== Prompt 1 ==
Can you put the listing lines from the line with "Given: Open the Debug menu" up to and including the line with "Looking at the" into a JSON list of strings, one string per line with blank lines omitted, and leave the pictures out?
* BEGIN Passage given *
Justin Thacker

The Third Component of Integral Mission

I’ve been feeling bad about my first blog post on the EA, Oasis and sexuality. Not because I regret expressing those views or because I’ve changed my mind, but simply because in a tiny way it has fed into the evangelical obsession with sexuality that is more than a little misplaced. So I’m sorry.

In a context where the majority of the world still don’t know Jesus Christ and a child dies of hunger every 10 seconds (3 million a year), it strikes me as grossly insensitive to put that much effort into discussing where evangelicals draw their boundaries – frankly, does it really matter? What makes the 3 million children dying each year from malnutrition (or related causes) particularly poignant is that the world has enough food. It was Amartya Sen (recently voted Prospect Magazine’s top thinker of 2014) who was one of the first to point out that the problem isn’t a global lack of food, the problem is a lack of adequate distribution. In Development as Freedom, he wrote,

“No famine has ever taken place in the history of the world in a functioning democracy — be it economically rich…or relatively poor.” “Famines are easy to prevent if there is a serious effort to do so, and a democratic government, facing elections and criticisms from opposition parties and independent newspapers, cannot help but make such an effort.”

This was a point that I don’t think the recent IF campaign made enough about. But the reason I raise this issue is that it illustrates an issue that I still think evangelicals haven’t quite grasped properly. In the late 19th and early 20th Century, we forgot our previous historical embrace of a holistic gospel and for about 50 years or so embraced a bizarre and highly unbiblical emphasis on soul-winning alone. In the late 1960s and 70s, we recovered the far more biblical emphasis on the so-called social gospel and Holistic Mission was rediscovered.So in 1968, The Evangelical Alliance Relief Fund (TEARFUND) was born; in 1974 the Lausanne Covenant, which explicitly affirmed both evangelism and social responsibility, was written; and since then Integral Mission has become the only word on the street that matters. I have written about this elsewhere.
* END Passage given *
* BEGIN Supplied information *
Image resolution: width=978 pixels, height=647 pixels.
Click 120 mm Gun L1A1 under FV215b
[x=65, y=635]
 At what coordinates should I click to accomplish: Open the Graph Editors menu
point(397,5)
* END Supplied information *
* BEGIN Supplied information *
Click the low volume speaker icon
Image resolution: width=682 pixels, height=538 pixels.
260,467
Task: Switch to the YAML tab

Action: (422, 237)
* END Supplied information *
* BEGIN Supplied information *
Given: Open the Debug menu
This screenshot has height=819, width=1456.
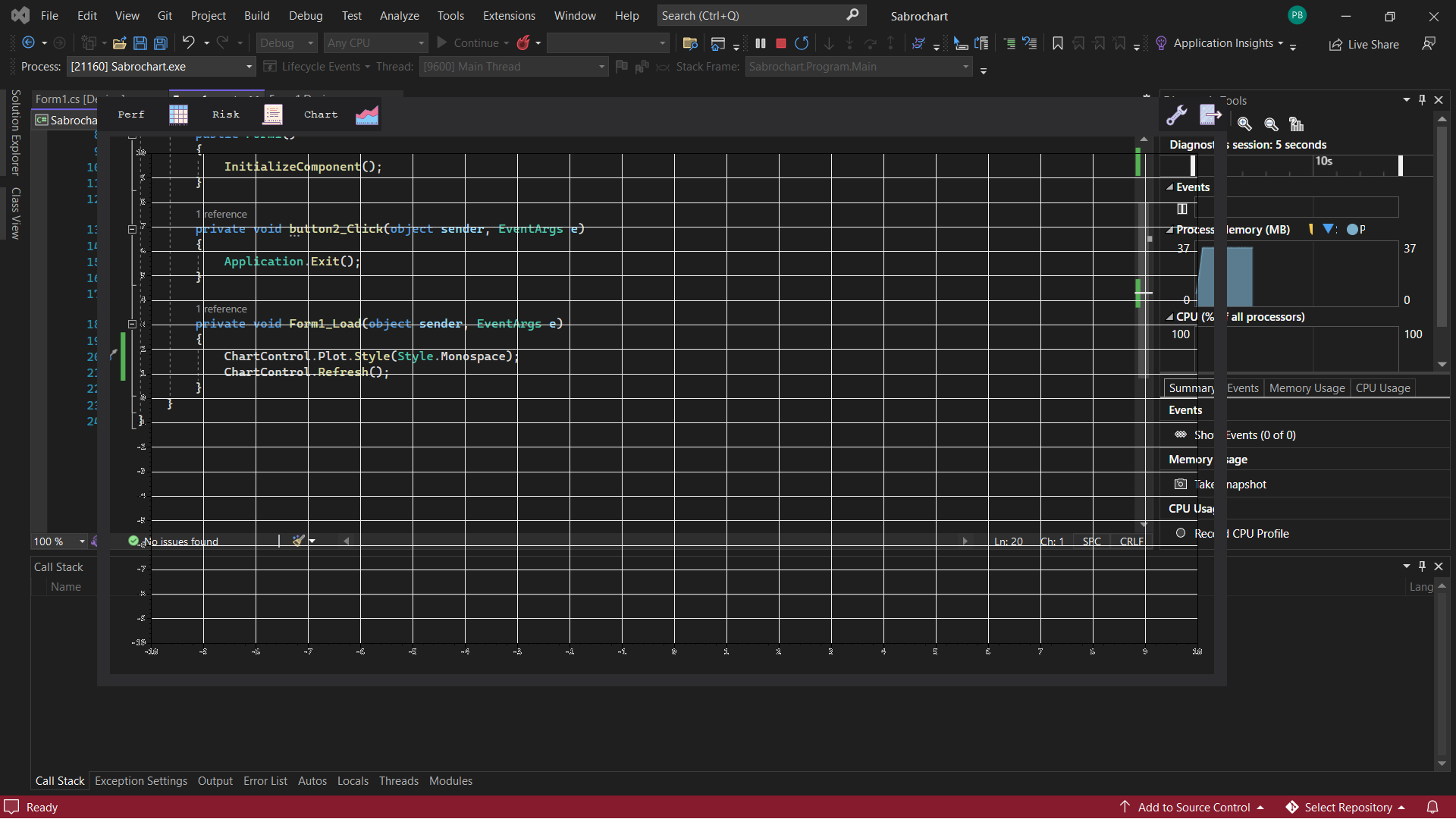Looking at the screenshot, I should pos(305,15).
* END Supplied information *
== Prompt 2 ==
Answer these questions from the post on integral mission:
(a) How often does a child die of hunger, according to the post?
(b) Who was recently voted Prospect Magazine's top thinker of 2014?
(c) In what year was the Lausanne Covenant written?

== Correct response 1 ==
[
  "Given: Open the Debug menu",
  "This screenshot has height=819, width=1456.",
  "Looking at the screenshot, I should pos(305,15)."
]

== Correct response 2 ==
(a) Every 10 seconds (3 million a year).
(b) Amartya Sen.
(c) 1974.